## WHAT YOU NEED TO DO
Write the listing out again, all of it, word for word.

## INPUT FOR THIS TASK
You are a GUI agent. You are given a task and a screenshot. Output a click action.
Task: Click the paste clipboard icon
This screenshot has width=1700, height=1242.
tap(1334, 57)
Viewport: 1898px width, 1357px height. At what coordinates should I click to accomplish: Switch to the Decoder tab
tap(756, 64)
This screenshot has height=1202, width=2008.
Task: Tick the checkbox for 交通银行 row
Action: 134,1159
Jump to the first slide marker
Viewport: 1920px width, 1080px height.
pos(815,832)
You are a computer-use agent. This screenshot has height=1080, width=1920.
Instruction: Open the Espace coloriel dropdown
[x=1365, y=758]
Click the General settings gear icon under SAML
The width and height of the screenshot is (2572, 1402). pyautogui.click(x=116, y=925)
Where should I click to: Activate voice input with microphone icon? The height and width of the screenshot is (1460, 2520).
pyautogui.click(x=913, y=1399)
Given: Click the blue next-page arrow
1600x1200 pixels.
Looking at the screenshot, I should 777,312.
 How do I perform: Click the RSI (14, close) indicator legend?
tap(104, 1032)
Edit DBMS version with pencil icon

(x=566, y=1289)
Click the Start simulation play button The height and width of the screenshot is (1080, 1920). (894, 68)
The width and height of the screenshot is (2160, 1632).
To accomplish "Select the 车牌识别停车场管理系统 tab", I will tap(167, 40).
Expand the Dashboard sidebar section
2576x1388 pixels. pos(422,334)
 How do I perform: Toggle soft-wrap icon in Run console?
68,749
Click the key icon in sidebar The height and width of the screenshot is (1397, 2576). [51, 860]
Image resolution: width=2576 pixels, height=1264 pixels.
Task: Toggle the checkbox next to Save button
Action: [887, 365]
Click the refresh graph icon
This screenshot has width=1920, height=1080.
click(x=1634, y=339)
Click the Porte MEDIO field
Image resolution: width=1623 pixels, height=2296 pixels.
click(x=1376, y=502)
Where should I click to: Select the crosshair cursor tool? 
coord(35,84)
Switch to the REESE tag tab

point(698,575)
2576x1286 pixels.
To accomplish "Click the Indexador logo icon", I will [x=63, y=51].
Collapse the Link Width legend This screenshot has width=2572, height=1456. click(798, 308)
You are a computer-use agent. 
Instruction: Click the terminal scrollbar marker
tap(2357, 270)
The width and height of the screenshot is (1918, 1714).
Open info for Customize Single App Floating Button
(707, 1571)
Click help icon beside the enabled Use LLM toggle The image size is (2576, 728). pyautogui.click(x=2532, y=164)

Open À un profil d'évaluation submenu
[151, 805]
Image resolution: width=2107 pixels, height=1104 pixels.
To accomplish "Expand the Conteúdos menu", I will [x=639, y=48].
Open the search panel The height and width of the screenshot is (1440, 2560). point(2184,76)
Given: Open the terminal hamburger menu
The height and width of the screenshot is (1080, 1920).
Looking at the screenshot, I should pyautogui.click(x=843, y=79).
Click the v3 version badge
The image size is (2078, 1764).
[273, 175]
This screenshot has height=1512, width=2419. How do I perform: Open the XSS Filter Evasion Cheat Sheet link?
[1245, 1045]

## WRITTEN SOLUTION
You are a GUI agent. You are given a task and a screenshot. Output a click action.
Task: Click the paste clipboard icon
This screenshot has width=1700, height=1242.
tap(1334, 57)
Viewport: 1898px width, 1357px height. At what coordinates should I click to accomplish: Switch to the Decoder tab
tap(756, 64)
This screenshot has height=1202, width=2008.
Task: Tick the checkbox for 交通银行 row
Action: 134,1159
Jump to the first slide marker
Viewport: 1920px width, 1080px height.
pos(815,832)
You are a computer-use agent. This screenshot has height=1080, width=1920.
Instruction: Open the Espace coloriel dropdown
[x=1365, y=758]
Click the General settings gear icon under SAML
The width and height of the screenshot is (2572, 1402). pyautogui.click(x=116, y=925)
Where should I click to: Activate voice input with microphone icon? The height and width of the screenshot is (1460, 2520).
pyautogui.click(x=913, y=1399)
Given: Click the blue next-page arrow
1600x1200 pixels.
Looking at the screenshot, I should 777,312.
 How do I perform: Click the RSI (14, close) indicator legend?
tap(104, 1032)
Edit DBMS version with pencil icon

(x=566, y=1289)
Click the Start simulation play button The height and width of the screenshot is (1080, 1920). (894, 68)
The width and height of the screenshot is (2160, 1632).
To accomplish "Select the 车牌识别停车场管理系统 tab", I will tap(167, 40).
Expand the Dashboard sidebar section
2576x1388 pixels. pos(422,334)
 How do I perform: Toggle soft-wrap icon in Run console?
68,749
Click the key icon in sidebar The height and width of the screenshot is (1397, 2576). [51, 860]
Image resolution: width=2576 pixels, height=1264 pixels.
Task: Toggle the checkbox next to Save button
Action: [887, 365]
Click the refresh graph icon
This screenshot has width=1920, height=1080.
click(x=1634, y=339)
Click the Porte MEDIO field
Image resolution: width=1623 pixels, height=2296 pixels.
click(x=1376, y=502)
Where should I click to: Select the crosshair cursor tool? 
coord(35,84)
Switch to the REESE tag tab

point(698,575)
2576x1286 pixels.
To accomplish "Click the Indexador logo icon", I will [x=63, y=51].
Collapse the Link Width legend This screenshot has width=2572, height=1456. click(798, 308)
You are a computer-use agent. 
Instruction: Click the terminal scrollbar marker
tap(2357, 270)
The width and height of the screenshot is (1918, 1714).
Open info for Customize Single App Floating Button
(707, 1571)
Click help icon beside the enabled Use LLM toggle The image size is (2576, 728). pyautogui.click(x=2532, y=164)

Open À un profil d'évaluation submenu
[151, 805]
Image resolution: width=2107 pixels, height=1104 pixels.
To accomplish "Expand the Conteúdos menu", I will [x=639, y=48].
Open the search panel The height and width of the screenshot is (1440, 2560). point(2184,76)
Given: Open the terminal hamburger menu
The height and width of the screenshot is (1080, 1920).
Looking at the screenshot, I should pyautogui.click(x=843, y=79).
Click the v3 version badge
The image size is (2078, 1764).
[273, 175]
This screenshot has height=1512, width=2419. How do I perform: Open the XSS Filter Evasion Cheat Sheet link?
[1245, 1045]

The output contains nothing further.